**WRITTEN PROBLEM A:**
Answer these questions from the divorce appeal text:
(i) In what month and year did the parties separate?
(ii) Under what section of the Act is a miscarriage of justice considered?
(iii) How many grounds are in the husband's Notice of Appeal?
**WRITTEN PROBLEM B:**
Copy the divorce appeal text word for word, from "35.From the evidence" to "of a reconciliation.".
**WRITTEN PROBLEM C:**
Write what comes next in the divorce appeal text, picking up after its last sentence.

**EXTRACTED TEXT:**
begin

35.From the evidence I am satisfied that the parties separated in [February] 2001, that cohabitation was not thereafter resumed although the wife lived in the house with the husband between [December] 2001 and [February] 2002. I am therefore satisfied that the parties separated for a period of 12 months prior to the filing of the Divorce Application. I am further satisfied that the marriage has irretrievably broken down and there is no likelihood of a reconciliation.
36.Accordingly it follows that I find that there is ultimately no merit to the husband's opposition to the Divorce. I am not therefore satisfied that there has been a miscarriage of justice pursuant to s.58 of the Act to warrant a recision of the Decree Nisi and the husband's Application filed 23 April 2003 seeking recision of the Decree Nisi granted on 26 March 2003 must be dismissed." [footnotes omitted]
Grounds of Appeal
The husband's Notice of Appeal contains 42 grounds which are as follows:
"1. Miscarriage of justice
2. Supression (sic) of evidence
3. Denial of natural justice
4. Questions of fact
5. Questions of law
6. Matters of significant public interest
7. Failure of Federal & Family Court to comply with certain provisions of Family Law Act and other associated legislation and guidelines
8. Prejudice, contempt and bias displayed by Court with Sworn evidence from Husband
9. Bias, inequity, displayed by Court with granting Decree Nisi to Applicant wife, in absence of, real evidence and, respondent husband. Therefore, I submit, the Court failed in its mandatory duty and jurisdiction, to comply with and adhere to, the Principles, that 'shall' be applied by the Family Court, in accordance with section 43(a) (b) (c) and (d) of the Family Law Act 1975, in preserving and protecting the institution of marriage, when it had a very clear, lawful and proper opportunity to do so.

end

**RAW DATA:**
begin

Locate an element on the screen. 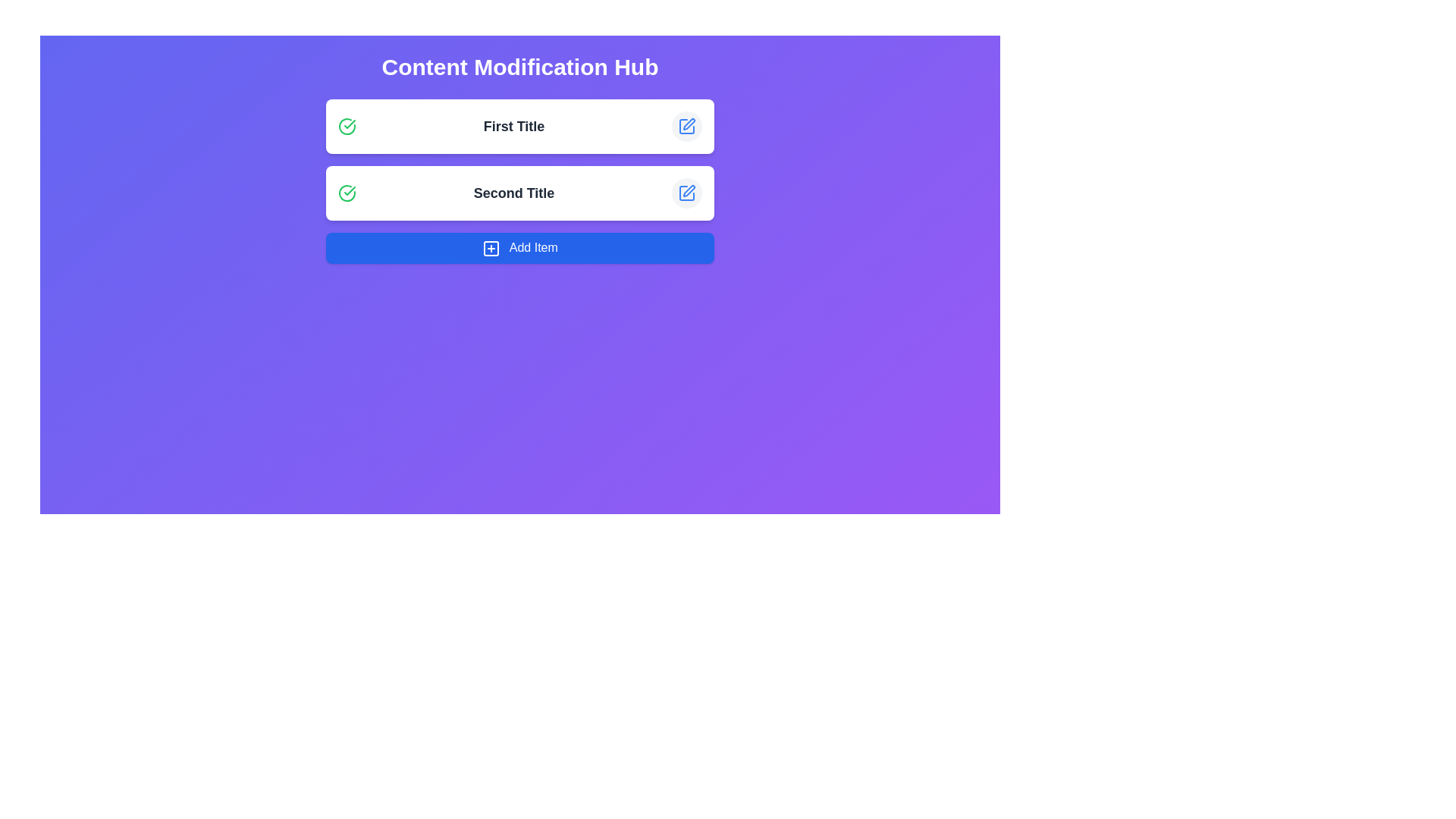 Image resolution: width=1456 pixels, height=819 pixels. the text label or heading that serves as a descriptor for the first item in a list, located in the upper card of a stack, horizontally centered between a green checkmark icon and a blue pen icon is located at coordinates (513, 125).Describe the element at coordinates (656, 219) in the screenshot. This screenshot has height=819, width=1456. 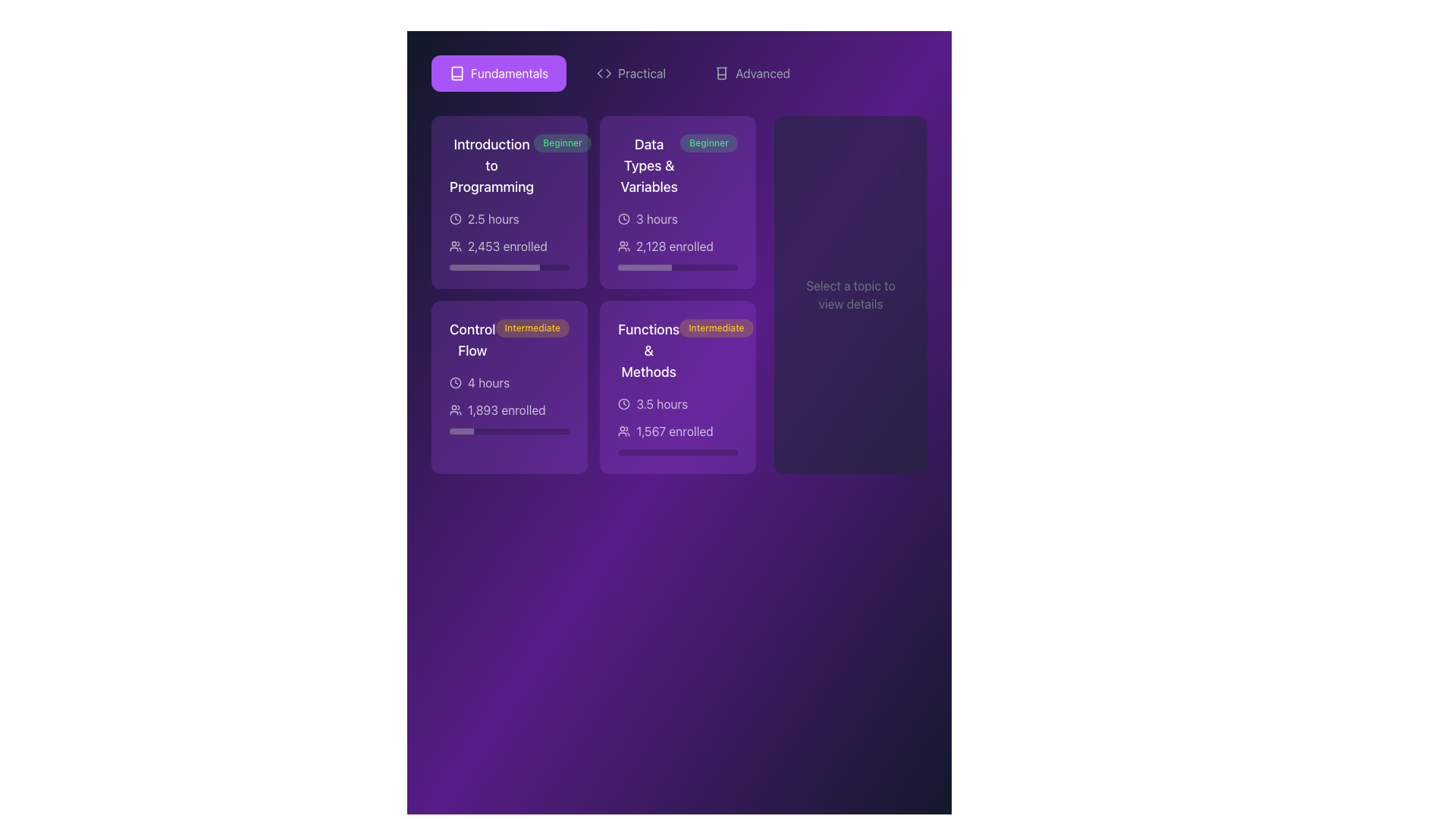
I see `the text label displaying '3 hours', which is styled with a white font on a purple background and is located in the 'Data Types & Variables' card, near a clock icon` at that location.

end

**ANSWER A:**
(i) February 2001
(ii) Section 58
(iii) 42

**ANSWER B:**
35.From the evidence I am satisfied that the parties separated in [February] 2001, that cohabitation was not thereafter resumed although the wife lived in the house with the husband between [December] 2001 and [February] 2002. I am therefore satisfied that the parties separated for a period of 12 months prior to the filing of the Divorce Application. I am further satisfied that the marriage has irretrievably broken down and there is no likelihood of a reconciliation.

**ANSWER C:**
10. Failure of Court to conduct proper hearing
11. Failure of Court to consider all the evidence
12. Inadmissible evidence
13. Submission of unsubstantiated and or, false, misleading, incomplete evidence
14. unreasonablessness (sic) and injustice
15. Invalid Divorce Notice documents left for respondent husband
16. Failure to comply with proper process for, 'service' of Divorce notice
17. Evidence of, 'confused' bias and prejudicial manner in which Federal Magistrate Brewster conducted hearings.
18. Alleged derogatory and prejudical (sic) comments made
19. Alleged provision of bias, false, misleading, incomplete information by Court staff to wife
20. Alleged certain actions undertaken and information provided by Court to wife, alleged to have resulted in further confusion and acts of betrayal
21. Failure of Federal Magistrate Bryant to fully comply with, 'Order' issued by The Honourable Justice FINN, dated 16 September 2003, in a proper manner. In particular Order point 1 to 5 and Reasons for Judgement point 40 ; Orders 47 1 to 6.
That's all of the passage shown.